--- Extracted entries ---

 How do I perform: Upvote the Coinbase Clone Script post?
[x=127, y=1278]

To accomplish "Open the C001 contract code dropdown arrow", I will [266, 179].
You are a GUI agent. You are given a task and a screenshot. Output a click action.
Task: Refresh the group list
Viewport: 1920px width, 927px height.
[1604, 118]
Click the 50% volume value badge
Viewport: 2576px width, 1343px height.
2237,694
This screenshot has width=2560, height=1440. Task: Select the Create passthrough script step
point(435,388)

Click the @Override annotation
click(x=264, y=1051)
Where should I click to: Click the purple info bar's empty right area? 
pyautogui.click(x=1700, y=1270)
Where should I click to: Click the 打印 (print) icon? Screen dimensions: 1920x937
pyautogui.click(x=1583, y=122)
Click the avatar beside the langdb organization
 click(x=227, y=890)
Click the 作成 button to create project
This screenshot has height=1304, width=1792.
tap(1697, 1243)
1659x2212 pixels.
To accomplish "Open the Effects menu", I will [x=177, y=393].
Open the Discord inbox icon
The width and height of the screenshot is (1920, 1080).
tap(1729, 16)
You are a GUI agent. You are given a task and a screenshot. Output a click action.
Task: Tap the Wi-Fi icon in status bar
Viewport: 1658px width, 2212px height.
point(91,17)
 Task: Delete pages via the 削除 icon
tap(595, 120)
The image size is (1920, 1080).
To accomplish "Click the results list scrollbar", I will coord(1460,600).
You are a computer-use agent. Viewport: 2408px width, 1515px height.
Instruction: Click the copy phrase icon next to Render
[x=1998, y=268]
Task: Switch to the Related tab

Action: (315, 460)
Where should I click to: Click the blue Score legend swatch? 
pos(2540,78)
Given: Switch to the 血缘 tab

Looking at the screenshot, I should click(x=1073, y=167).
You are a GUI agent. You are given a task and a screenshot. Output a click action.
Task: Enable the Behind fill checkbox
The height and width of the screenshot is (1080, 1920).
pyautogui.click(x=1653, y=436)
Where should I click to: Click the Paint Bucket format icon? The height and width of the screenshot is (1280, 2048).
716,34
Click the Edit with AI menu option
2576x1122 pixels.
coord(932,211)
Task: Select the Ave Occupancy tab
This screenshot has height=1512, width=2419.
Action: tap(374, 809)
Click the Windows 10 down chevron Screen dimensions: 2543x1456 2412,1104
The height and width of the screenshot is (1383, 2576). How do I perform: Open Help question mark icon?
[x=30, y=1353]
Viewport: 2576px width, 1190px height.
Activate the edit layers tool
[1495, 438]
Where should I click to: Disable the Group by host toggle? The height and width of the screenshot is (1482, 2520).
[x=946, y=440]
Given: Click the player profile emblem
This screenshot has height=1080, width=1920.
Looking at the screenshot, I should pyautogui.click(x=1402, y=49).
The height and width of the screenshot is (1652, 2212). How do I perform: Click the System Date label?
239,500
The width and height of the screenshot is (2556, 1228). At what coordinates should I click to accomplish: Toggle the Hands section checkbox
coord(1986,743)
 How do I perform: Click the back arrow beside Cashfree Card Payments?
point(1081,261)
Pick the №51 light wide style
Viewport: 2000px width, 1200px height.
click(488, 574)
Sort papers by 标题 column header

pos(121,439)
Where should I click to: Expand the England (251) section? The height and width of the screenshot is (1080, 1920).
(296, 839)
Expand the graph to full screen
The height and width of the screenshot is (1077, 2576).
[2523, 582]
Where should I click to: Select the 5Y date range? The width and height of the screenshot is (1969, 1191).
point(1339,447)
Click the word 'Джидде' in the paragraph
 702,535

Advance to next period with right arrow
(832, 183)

--- Problem ---
Reproduce, please, every line of the records above without alteration.

--- Expected answer ---
 How do I perform: Upvote the Coinbase Clone Script post?
[x=127, y=1278]

To accomplish "Open the C001 contract code dropdown arrow", I will [266, 179].
You are a GUI agent. You are given a task and a screenshot. Output a click action.
Task: Refresh the group list
Viewport: 1920px width, 927px height.
[1604, 118]
Click the 50% volume value badge
Viewport: 2576px width, 1343px height.
2237,694
This screenshot has width=2560, height=1440. Task: Select the Create passthrough script step
point(435,388)

Click the @Override annotation
click(x=264, y=1051)
Where should I click to: Click the purple info bar's empty right area? 
pyautogui.click(x=1700, y=1270)
Where should I click to: Click the 打印 (print) icon? Screen dimensions: 1920x937
pyautogui.click(x=1583, y=122)
Click the avatar beside the langdb organization
 click(x=227, y=890)
Click the 作成 button to create project
This screenshot has height=1304, width=1792.
tap(1697, 1243)
1659x2212 pixels.
To accomplish "Open the Effects menu", I will [x=177, y=393].
Open the Discord inbox icon
The width and height of the screenshot is (1920, 1080).
tap(1729, 16)
You are a GUI agent. You are given a task and a screenshot. Output a click action.
Task: Tap the Wi-Fi icon in status bar
Viewport: 1658px width, 2212px height.
point(91,17)
 Task: Delete pages via the 削除 icon
tap(595, 120)
The image size is (1920, 1080).
To accomplish "Click the results list scrollbar", I will coord(1460,600).
You are a computer-use agent. Viewport: 2408px width, 1515px height.
Instruction: Click the copy phrase icon next to Render
[x=1998, y=268]
Task: Switch to the Related tab

Action: (315, 460)
Where should I click to: Click the blue Score legend swatch? 
pos(2540,78)
Given: Switch to the 血缘 tab

Looking at the screenshot, I should click(x=1073, y=167).
You are a GUI agent. You are given a task and a screenshot. Output a click action.
Task: Enable the Behind fill checkbox
The height and width of the screenshot is (1080, 1920).
pyautogui.click(x=1653, y=436)
Where should I click to: Click the Paint Bucket format icon? The height and width of the screenshot is (1280, 2048).
716,34
Click the Edit with AI menu option
2576x1122 pixels.
coord(932,211)
Task: Select the Ave Occupancy tab
This screenshot has height=1512, width=2419.
Action: tap(374, 809)
Click the Windows 10 down chevron Screen dimensions: 2543x1456 2412,1104
The height and width of the screenshot is (1383, 2576). How do I perform: Open Help question mark icon?
[x=30, y=1353]
Viewport: 2576px width, 1190px height.
Activate the edit layers tool
[1495, 438]
Where should I click to: Disable the Group by host toggle? The height and width of the screenshot is (1482, 2520).
[x=946, y=440]
Given: Click the player profile emblem
This screenshot has height=1080, width=1920.
Looking at the screenshot, I should pyautogui.click(x=1402, y=49).
The height and width of the screenshot is (1652, 2212). How do I perform: Click the System Date label?
239,500
The width and height of the screenshot is (2556, 1228). At what coordinates should I click to accomplish: Toggle the Hands section checkbox
coord(1986,743)
 How do I perform: Click the back arrow beside Cashfree Card Payments?
point(1081,261)
Pick the №51 light wide style
Viewport: 2000px width, 1200px height.
click(488, 574)
Sort papers by 标题 column header

pos(121,439)
Where should I click to: Expand the England (251) section? The height and width of the screenshot is (1080, 1920).
(296, 839)
Expand the graph to full screen
The height and width of the screenshot is (1077, 2576).
[2523, 582]
Where should I click to: Select the 5Y date range? The width and height of the screenshot is (1969, 1191).
point(1339,447)
Click the word 'Джидде' in the paragraph
 702,535

Advance to next period with right arrow
(832, 183)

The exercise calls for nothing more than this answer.